Maintaining a backported module

Ben Finney ben+python at benfinney.id.au
Thu Oct 24 01:09:55 EDT 2013


Steven D'Aprano <steve at pearwood.info> writes:

> I'm now at the point where I wish to backport this module to support
> versions of Python back to 3.1 at least and possibly 2.7, and put it
> up on PyPI.
>
> I'm looking for advice on best practices for doing so. Any suggestions 
> for managing bug fixes and enhancements to two separate code-bases 
> without them diverging too much?

It is a great advantage that you've targeted Python 3 primarily.
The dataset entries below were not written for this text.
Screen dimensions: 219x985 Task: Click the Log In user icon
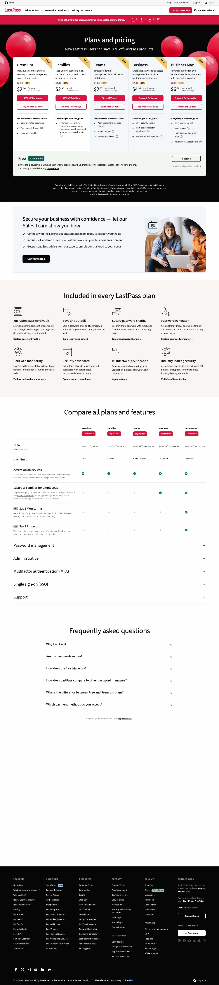pyautogui.click(x=206, y=3)
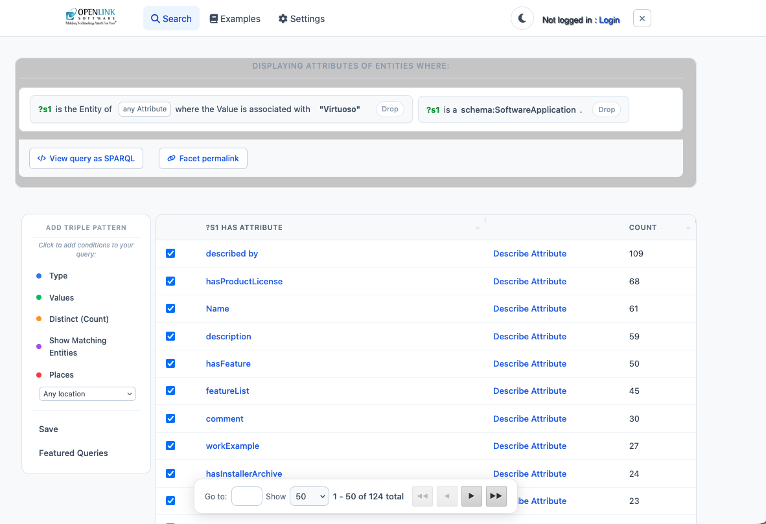The width and height of the screenshot is (766, 524).
Task: Open View query as SPARQL
Action: [x=86, y=159]
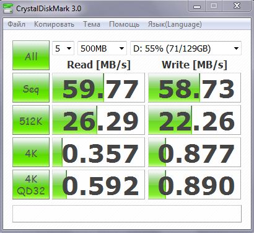Open the drive selector D: 55% (71/129GB)

coord(186,48)
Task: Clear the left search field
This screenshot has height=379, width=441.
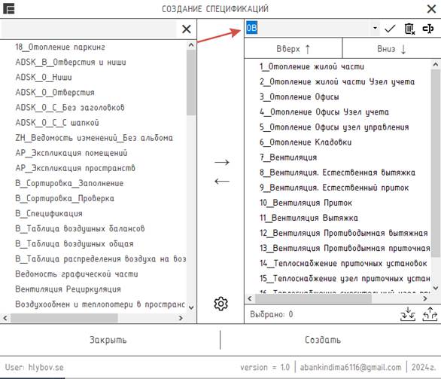Action: pyautogui.click(x=186, y=29)
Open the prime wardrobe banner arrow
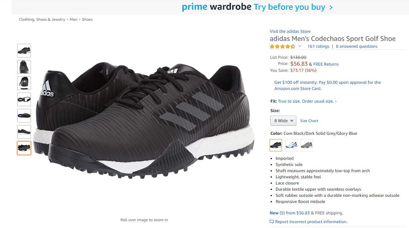Screen dimensions: 409x228 (x=331, y=7)
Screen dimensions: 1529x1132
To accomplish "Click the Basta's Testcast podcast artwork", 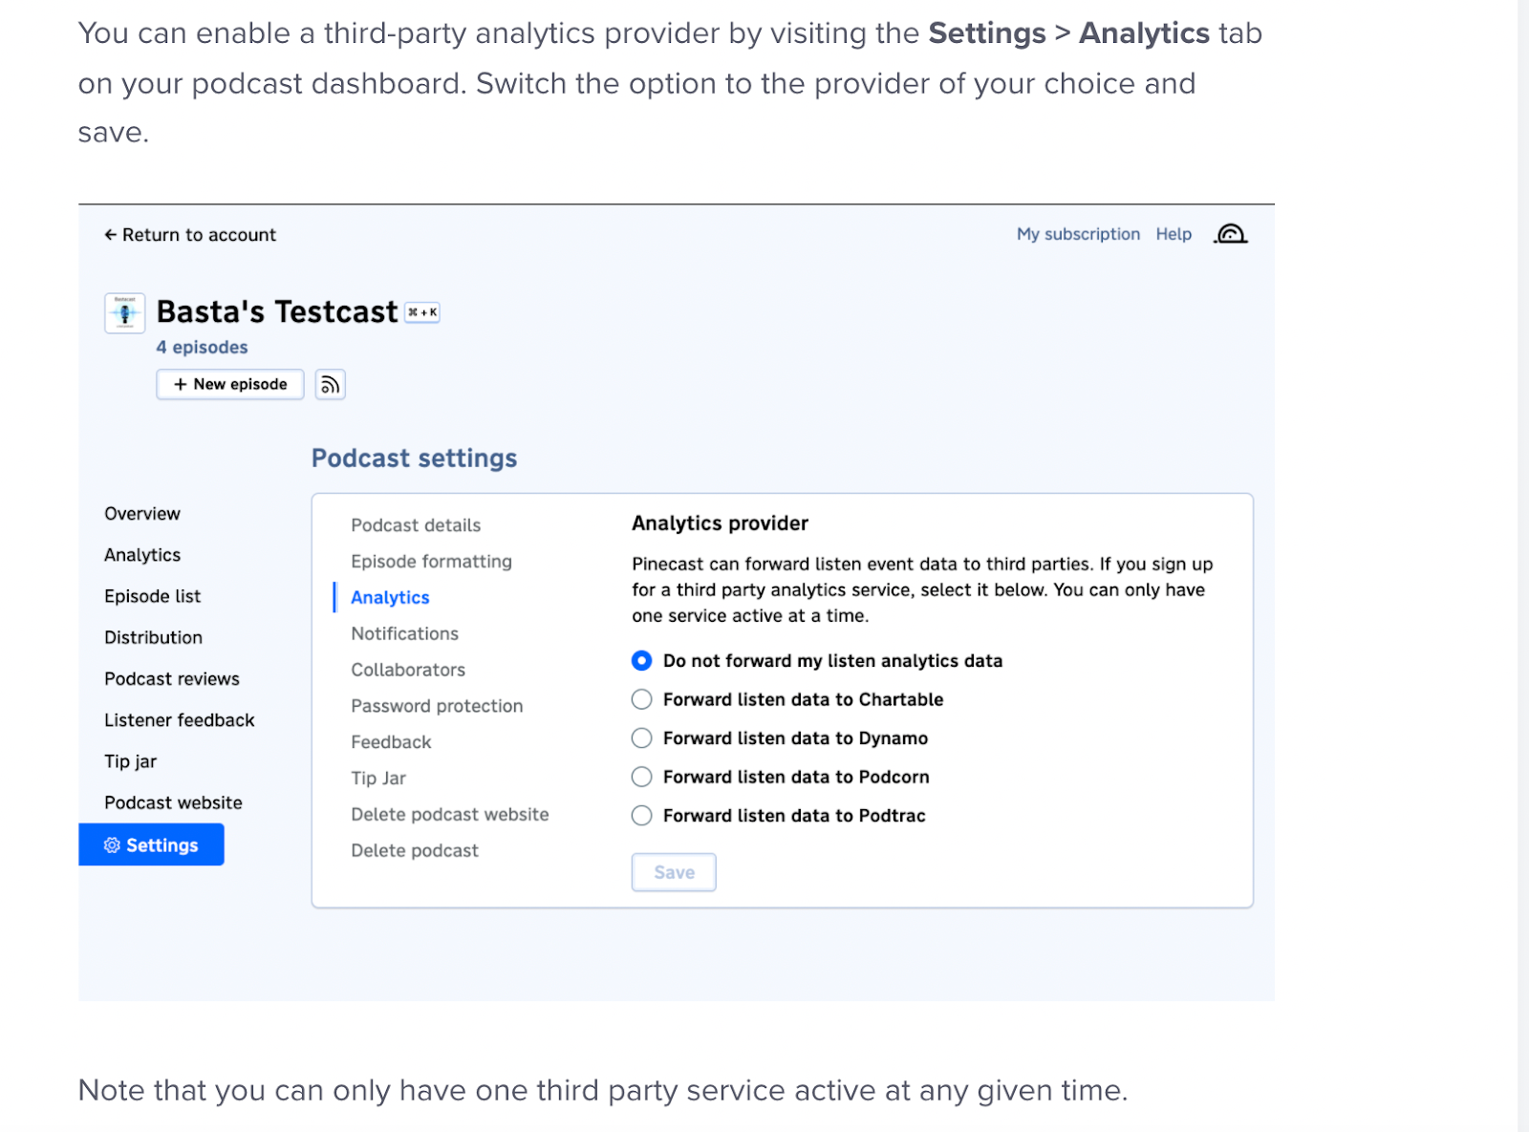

As I
understand it, it is far easier to make an existing Python 3 code base
also work on Python 2, than vice versa.

(Though that will obviously change as Python 3 continues to diverge from
Python 2. The more one depends on Python 3 features, the more one
depends on back-ported versions of those features for Python 2.

I'm pretty sure that's not going to be much of an issue for the
‘statistics’ package, but it's worth mentioning as a general caveat.)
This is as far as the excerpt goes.